President APJ Abdul Kalam on Wednesday promulgated an Ordinance for the setting up of the Pension Fund Regulatory and Development Authority. The regulator will issue guidelines for the entry of players in the business and will regulate intermediaries.
A finance ministry official said the government was likely to announce tax sops for private sector employees who opted for the scheme.
In the present format, government employees under the scheme are exempt at the contribution and accumulation stage but have to pay tax at maturity.
The pension fund regulator, which is now an interim body under the finance ministry, will have the same powers as the Insurance Regulatory and Development Authority and the Securities and Exchange Board of India. The Securities Appellate Tribunal has been given appellate powers for the pensions sector.
The government proposes to introduce a PFRDA Bill in the Budget session.
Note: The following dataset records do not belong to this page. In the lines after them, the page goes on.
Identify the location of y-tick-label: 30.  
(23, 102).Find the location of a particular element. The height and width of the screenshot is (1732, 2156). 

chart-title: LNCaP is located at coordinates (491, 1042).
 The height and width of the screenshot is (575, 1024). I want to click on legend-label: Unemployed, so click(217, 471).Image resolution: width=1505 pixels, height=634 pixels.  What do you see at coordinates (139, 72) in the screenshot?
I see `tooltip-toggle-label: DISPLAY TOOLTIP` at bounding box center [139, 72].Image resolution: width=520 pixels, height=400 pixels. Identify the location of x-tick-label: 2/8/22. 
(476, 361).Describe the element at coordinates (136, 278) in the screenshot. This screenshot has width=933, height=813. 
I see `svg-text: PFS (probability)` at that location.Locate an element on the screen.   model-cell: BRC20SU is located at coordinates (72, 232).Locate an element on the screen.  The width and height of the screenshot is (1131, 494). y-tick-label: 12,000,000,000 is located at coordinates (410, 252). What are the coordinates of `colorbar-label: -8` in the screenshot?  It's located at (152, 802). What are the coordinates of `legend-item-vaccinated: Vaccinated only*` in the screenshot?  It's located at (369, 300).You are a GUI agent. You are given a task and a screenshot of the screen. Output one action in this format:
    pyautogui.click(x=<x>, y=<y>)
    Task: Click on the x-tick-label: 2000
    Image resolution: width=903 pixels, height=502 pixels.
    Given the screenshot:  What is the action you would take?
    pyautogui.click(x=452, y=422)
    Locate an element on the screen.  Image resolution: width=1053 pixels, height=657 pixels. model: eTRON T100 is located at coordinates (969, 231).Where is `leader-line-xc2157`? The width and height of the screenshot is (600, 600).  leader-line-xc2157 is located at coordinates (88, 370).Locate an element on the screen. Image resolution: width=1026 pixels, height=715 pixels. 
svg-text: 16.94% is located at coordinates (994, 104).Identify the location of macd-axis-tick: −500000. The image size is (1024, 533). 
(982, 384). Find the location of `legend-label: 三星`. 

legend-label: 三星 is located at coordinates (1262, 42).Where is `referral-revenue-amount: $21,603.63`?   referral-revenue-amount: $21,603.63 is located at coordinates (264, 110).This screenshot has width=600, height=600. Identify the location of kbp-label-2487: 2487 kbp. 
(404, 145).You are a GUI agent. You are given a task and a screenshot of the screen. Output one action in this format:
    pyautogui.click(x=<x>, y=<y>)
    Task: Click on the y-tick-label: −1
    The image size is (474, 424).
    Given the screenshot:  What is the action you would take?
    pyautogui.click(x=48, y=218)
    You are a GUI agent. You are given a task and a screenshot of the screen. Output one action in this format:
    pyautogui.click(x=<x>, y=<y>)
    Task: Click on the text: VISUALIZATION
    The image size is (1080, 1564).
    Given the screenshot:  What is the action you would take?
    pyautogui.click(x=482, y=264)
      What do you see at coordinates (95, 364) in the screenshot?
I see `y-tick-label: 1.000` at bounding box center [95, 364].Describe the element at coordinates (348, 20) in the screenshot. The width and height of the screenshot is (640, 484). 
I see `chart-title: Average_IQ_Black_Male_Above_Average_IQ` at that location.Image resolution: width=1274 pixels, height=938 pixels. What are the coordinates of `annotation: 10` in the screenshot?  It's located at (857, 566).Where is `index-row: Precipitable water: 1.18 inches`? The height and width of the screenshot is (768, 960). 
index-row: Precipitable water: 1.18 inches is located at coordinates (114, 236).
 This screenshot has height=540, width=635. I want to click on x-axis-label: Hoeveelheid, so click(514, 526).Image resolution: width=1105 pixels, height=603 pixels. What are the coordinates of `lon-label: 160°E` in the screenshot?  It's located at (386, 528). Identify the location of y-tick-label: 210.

The authority, which is to be headquartered in Delhi, will consist of a chairperson and five members, of which at least three will be full-time. The chairperson and members are expected to be appointed in the next few days.
On November 11, the Cabinet had cleared a proposal to introduce a Bill for the setting up of a separate pension regulator but it was not introduced in Parliament during the winter session. The Cabinet cleared the Ordinance on October 24.
"Since 40,000 government employees had already joined the scheme and their records had to be kept and savings utilised in a particular manner, a regulatory body had to be formed," UK Sinha, joint secretary in the finance ministry told reporters.
Six state governments had already joined the scheme and if the government did not move fast enough, there could be serious doubts about its willingness to implement the plan, he added.
A finance ministry statement said funds contributed by the 40,000 employees were not earning returns as per the new pension scheme. In the interim, they were being paid at the administered rate of 8 per cent annually, which was not a healthy development, it said.
The statement also noted that the interim regulator did not have powers over pension funds or the central record-keeping agency. The interest of investors could not have been fully protected under the contractual obligations of the pension funds over the interim regulator, the statement said.
Asked about the number of fund managers, Sinha said that though the government policy did not restrict the number of pension fund managers, it was up to the regulator to decide. One of the fund managers would however be from the public sector.
On allowing foreign direct investment in pensions, he said, "That is a policy decision and the government will take a view on it."
Nearly 12 per cent of the government's tax collection is spent on paying pensions. The government's pension liability hasĀ been increasing over the years from Rs 5,200 crore in 1993-94 to Rs 23,000 crore in 2003-04.
Almost a dozen global financial powerhouses, including Principal, Merrill Lynch, Templeton, Prudential, Aviva and Standard Life are interested in foraying into the Indian pension fund market.